The impact on students who seek jobs in the public interest is even more severe. Debt is believed to drive some of them away from public interest careers, which tend to pay less than their private sector counterparts. And the recession’s impact on the job prospects of public interest students has been particularly bad as nonprofit legal groups, dependent on government and philanthropic funding, have seen their resources run dry.

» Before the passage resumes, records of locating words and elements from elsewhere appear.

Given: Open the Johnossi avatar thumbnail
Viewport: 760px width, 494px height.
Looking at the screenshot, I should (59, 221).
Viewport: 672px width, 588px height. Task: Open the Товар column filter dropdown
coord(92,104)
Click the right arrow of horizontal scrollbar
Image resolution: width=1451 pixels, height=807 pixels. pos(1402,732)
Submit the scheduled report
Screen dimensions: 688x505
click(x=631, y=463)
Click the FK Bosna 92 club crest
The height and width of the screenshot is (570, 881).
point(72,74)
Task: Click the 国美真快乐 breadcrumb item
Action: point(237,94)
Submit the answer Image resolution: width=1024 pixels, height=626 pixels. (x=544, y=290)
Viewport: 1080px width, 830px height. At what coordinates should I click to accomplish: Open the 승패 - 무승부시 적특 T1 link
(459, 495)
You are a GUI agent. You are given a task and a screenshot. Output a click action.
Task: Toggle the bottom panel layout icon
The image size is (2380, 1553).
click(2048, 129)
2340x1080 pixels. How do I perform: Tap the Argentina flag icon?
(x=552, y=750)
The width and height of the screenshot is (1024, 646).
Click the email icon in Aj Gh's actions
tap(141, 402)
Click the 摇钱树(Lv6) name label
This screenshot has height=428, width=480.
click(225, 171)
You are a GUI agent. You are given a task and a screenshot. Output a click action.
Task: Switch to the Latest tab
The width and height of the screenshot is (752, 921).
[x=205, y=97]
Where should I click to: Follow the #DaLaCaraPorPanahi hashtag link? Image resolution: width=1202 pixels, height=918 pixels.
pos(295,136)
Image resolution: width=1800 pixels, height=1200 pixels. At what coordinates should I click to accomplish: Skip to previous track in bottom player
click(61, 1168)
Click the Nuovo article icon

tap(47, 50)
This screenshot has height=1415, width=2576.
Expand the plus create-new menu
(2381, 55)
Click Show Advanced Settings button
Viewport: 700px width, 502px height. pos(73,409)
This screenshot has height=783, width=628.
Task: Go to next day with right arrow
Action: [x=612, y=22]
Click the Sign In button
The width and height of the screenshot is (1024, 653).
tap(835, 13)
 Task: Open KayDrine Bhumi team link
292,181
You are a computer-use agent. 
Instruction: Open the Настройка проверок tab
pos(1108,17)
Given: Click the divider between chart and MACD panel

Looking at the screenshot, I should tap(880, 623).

An additional fallout from the rankings game is the pressure it places on curriculum. Because they are graded on job placement and bar passage rates, law schools become focused on designing curricula that will promote success in those domains. This tends to mean emphasizing courses that provide marketable skills and review for the bar exam, while deemphasizing classes more connected to the themes of professionalism and access to justice. Even within clinical legal education, which was launched forty years ago to teach legal professional skills and public service, the trend appears to be toward emphasizing the former, particularly those skills that are perceived as useful to private sector employers. We see more clinical offerings that focus on the stock and trade of the corporate bar—such as transactional law—and more push back against clinics that engage in practice—such as fighting corporate polluters—deemed too political. On top of this, there is a movement to downgrade the status of clinical faculty, who have historically had much deeper ties to public interest practice and a commitment to teaching justice in action. For this, too, there is a rankings connection. Clinics are expensive to run and do not confer scholarly status on law schools. While law schools want to maintain clinics (because students like them), they would like to do it more cheaply (to free up resources for status-enhancement). This means hiring clinicians in non-ladder positions without security of employment. The result? In the rankings-influenced modern law school, those faculty often perceived as closest to the core professional ethic of public service will become the most expendable.
Rather than fostering an ethic of public service, the pressure to score well in the rankings game can feed a market competition in which professional values are sacrificed. If law schools cannot set an example for how to resist market pressures and educate for the public good, how can we expect our students to learn it?